New search for The Lost Colony

The Coastland Times, Manteo, NC, April 1, 1999
Written by Pat Fulk


    Every school child in North Carolina knows the story of the first English colony on North American soil, the colony which disappeared into the mists of history with the word “Croatan” left behind to guide rescuers. But Elizabethan politics, monstrous storms, and the shifting sands of the Outer Banks combined to obliterate the trail of the Lost Colony, consigning their story to educated guess, myth and fable. The trail of the colonists, after they left Roanoke Island, has been cold for more than four hundred years.

    With grants through East Carolina University and Elizabeth City State University, new technologies are being used to find and follow the archeological evidence to a more certain outcome for the fabled colony than scholars have yet been able to provide. Satellite imaging and aerial photography have been put to work to identify sites for potential archeological investigation. The search has moved away from Roanoke Island to the Outer Banks and to mainland North Carolina.

    Leading the way is a small group of Outer Bankers who share a passion for North Carolina’s history. The Croatan Group is actively seeking answers to one of America’s oldest mysteries.

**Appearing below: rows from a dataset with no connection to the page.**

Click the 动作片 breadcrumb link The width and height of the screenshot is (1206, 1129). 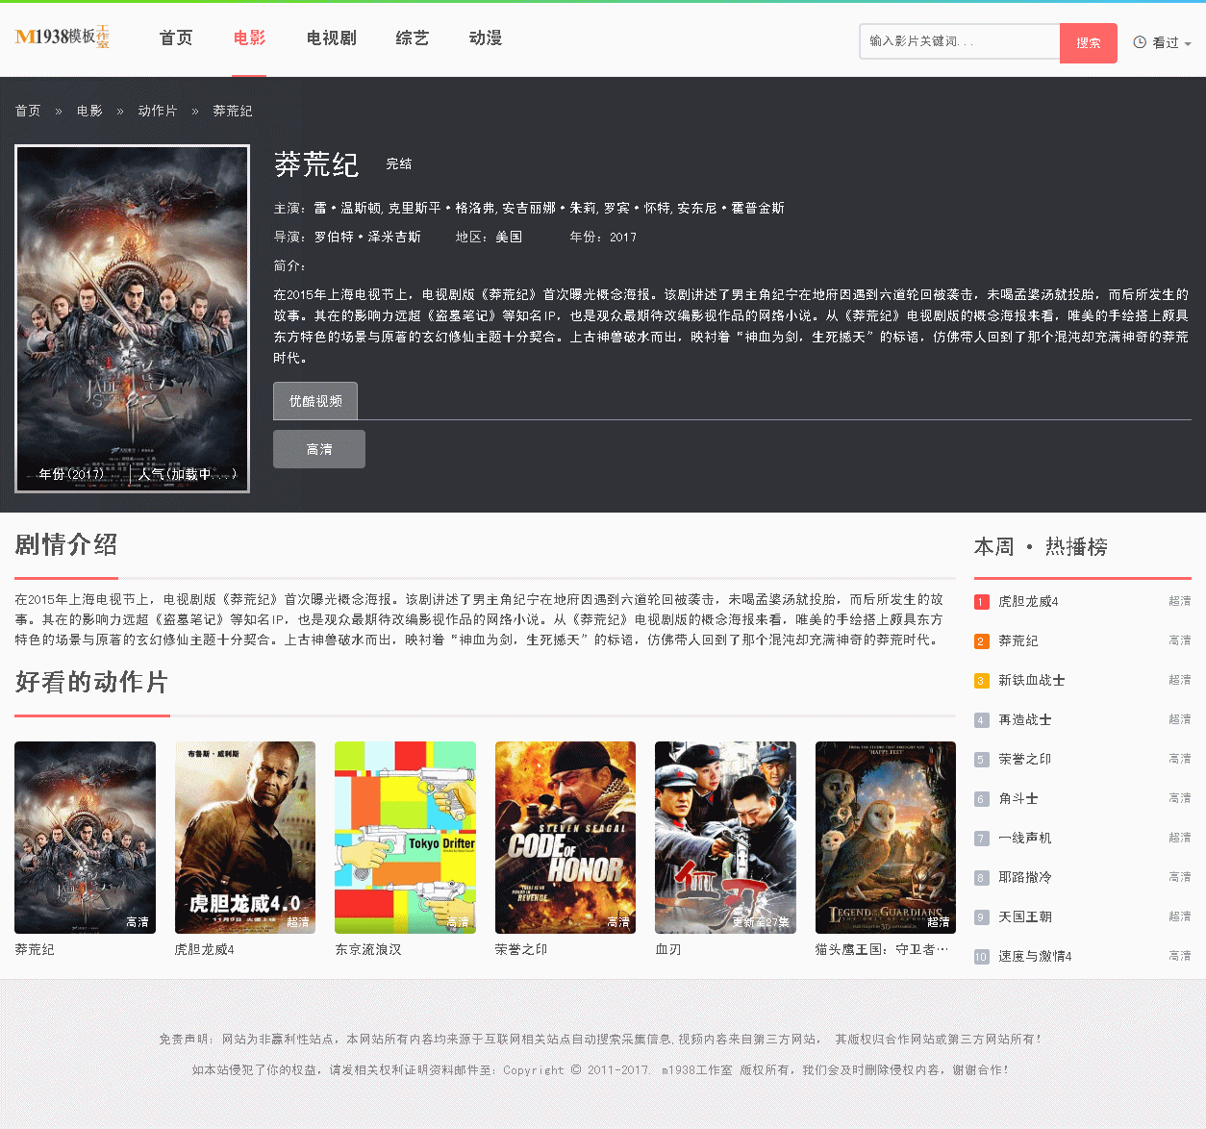[158, 111]
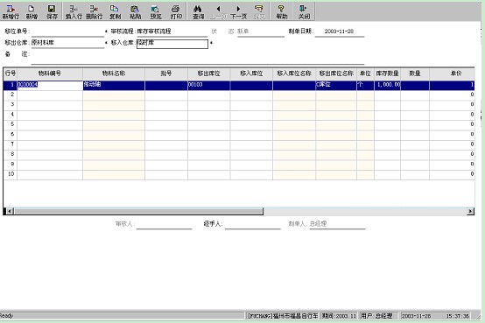
Task: Select the 物料编号 column header
Action: 50,74
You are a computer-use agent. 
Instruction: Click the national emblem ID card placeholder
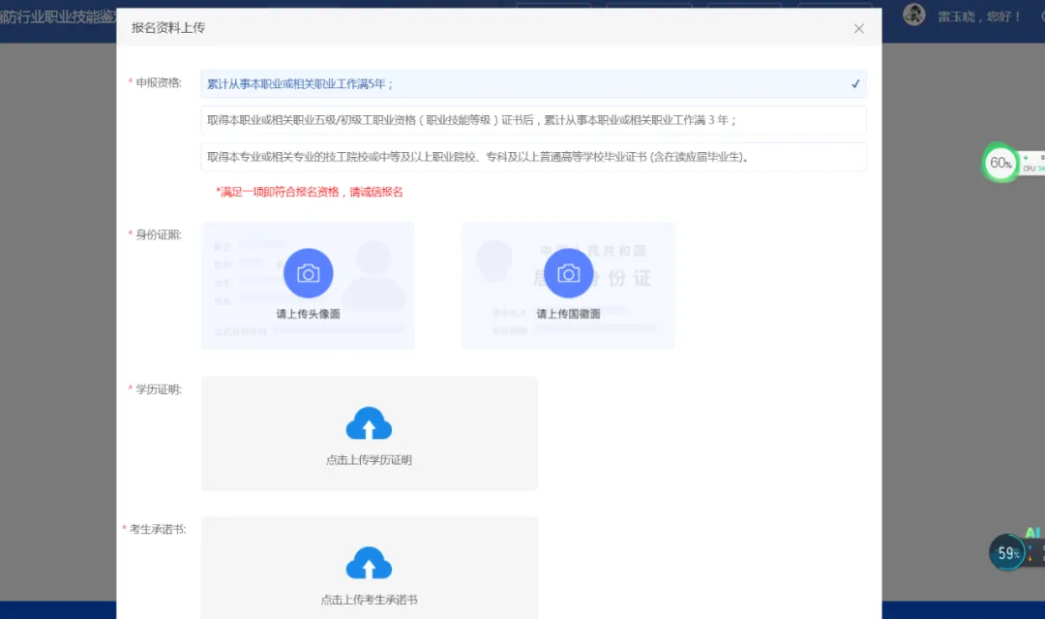568,286
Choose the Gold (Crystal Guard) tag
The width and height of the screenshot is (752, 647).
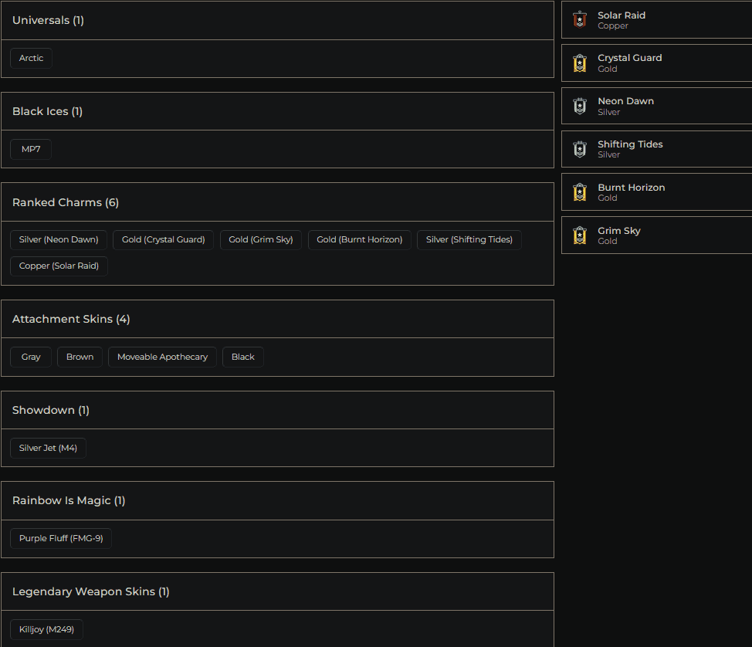point(164,240)
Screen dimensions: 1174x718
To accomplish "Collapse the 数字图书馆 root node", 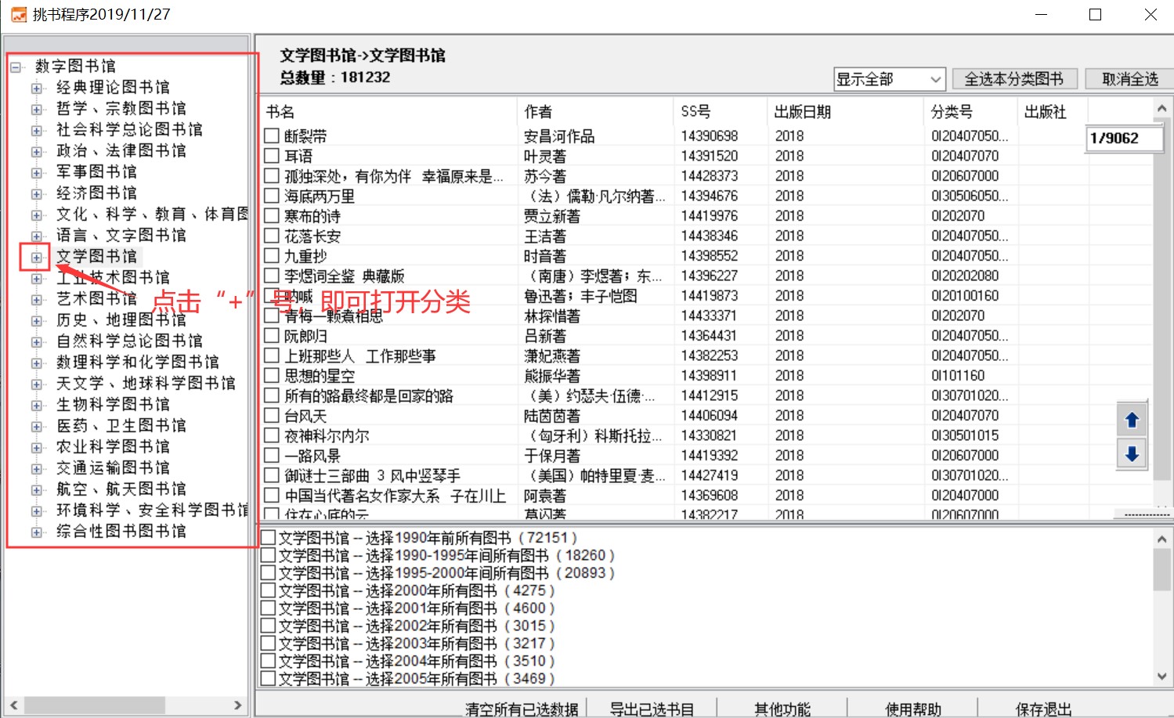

    Diversity of backgrounds and business interests has provided strength to the group, which has already met with notable success. Fred Willard, retired from the boating business, spent years picking the knots of 16th-century English from letters and documents and studying maps and charts created more than 400 years ago. Barbara Midgette is a member of the original family who took title to land on Hatteras Island from Mary Elks, the last Croatan Indian of record. Just days after Hurricane Emily struck the Outer Banks in 1993, Willard and Midgette found artifacts of an old Indian village on land now belonging to the Midgette family.

    Those artifacts captured the attention of Dr. David Phelps, renowned archeologist from East Carolina University. Joyce and Carl Bornfriend, owners of the Native American Museum in Frisco, offered facilities for seminars offered by Dr. Phelps, raising money and public interest. The project attracted some 150 volunteers who were trained by Phelps in the art and science of “the dig.” Kelly’s Restaurant in Nags Head and Conner’s Supermarket in Buxton provided goods and services. Buxton Village Books, owned by GeeGee Rosell, became the intellectual focal point for the project, gathering and disseminating information. The Midgette family generously allowed scientists and volunteers to occupy and excavate their land.

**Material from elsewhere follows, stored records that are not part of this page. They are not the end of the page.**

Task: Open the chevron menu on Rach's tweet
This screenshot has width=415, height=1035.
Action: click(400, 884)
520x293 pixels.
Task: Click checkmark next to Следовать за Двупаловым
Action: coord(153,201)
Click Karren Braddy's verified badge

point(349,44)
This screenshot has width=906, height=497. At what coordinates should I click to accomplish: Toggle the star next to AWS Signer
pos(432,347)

    In 1995, an intact Indian village was found buried under four feet of wind-blown sand. The excavated site is believed to be the Croatan Indian village to which some colonists may have fled after leaving Roanoke Island. Late in 1998, Dr. Phelps and the volunteers found a signet ring. That ring has now been linked to Ralph Lane’s expedition in 1585 or to Sir Francis Drake’s rescue effort in 1586.

    With the success of the Croatan village site as a launching point, Willard and some members of the group are turning their attention to other possible sites on the Outer Banks and on the mainland across the Croatan Sound from Roanoke Island. On the Outer Banks, tell-tale land formation suggest that Port Ferdinando, the inlet used by the colonists to gain access to the inland waterways, lies under the sand of present-day Bodie Island. On the banks of the inlet, Captain Arthur Barlow and Philip Amadas performed a ceremony in 1584 affirming England’s claim to the new land. Because of the inexorable, sometimes dramatic, movement of the Outer Banks to the southwest, Willard admits that chances of finding artifacts from the ceremony are slim. But, he says, if the ceremony took place on the northern banks of the relic inlet, traces may remain. If found, the Port Ferdinando site should take a place in history with Plymouth Rock and Jamestown.

    Although he admits the idea is controversial, Willard also believes a fort was located at Port Ferdinando. Aerial photography and satellite imaging may identify disruptions to normal topography. To the trained investigator, those disruptions can provide clues to the locations of relic structures that are not available to ground-level observers. The aerial search began in January, this year.

    Members of the group admire and rely upon the work of past scholars, but some insist that the search for the Lost Colony has been misplaced. For many years, that search was conducted in Virginia, along the shores of the Chesapeake Bay. No evidence of the colony has every been found there.

    With grants and new technology available, Willard and a few Croatan Group members are also targeting possible sites on the North Carolina mainland in a triangle marked today by Mann’s Harbor, East Lake, and Lake Mattamuskeet. Willard points out the when the Croatan Indians left the Outer Banks, they may have gone to Milltail Creek and later to the Lake Mattamuskeet area. There, some historians believe, they stayed until the Tuscarora wars in 1713. If the English colonists remained with the Indians and were absorbed, over time, into the Croatan nation, some traces of the Lost Colony may be found mingled with Croatan artifacts.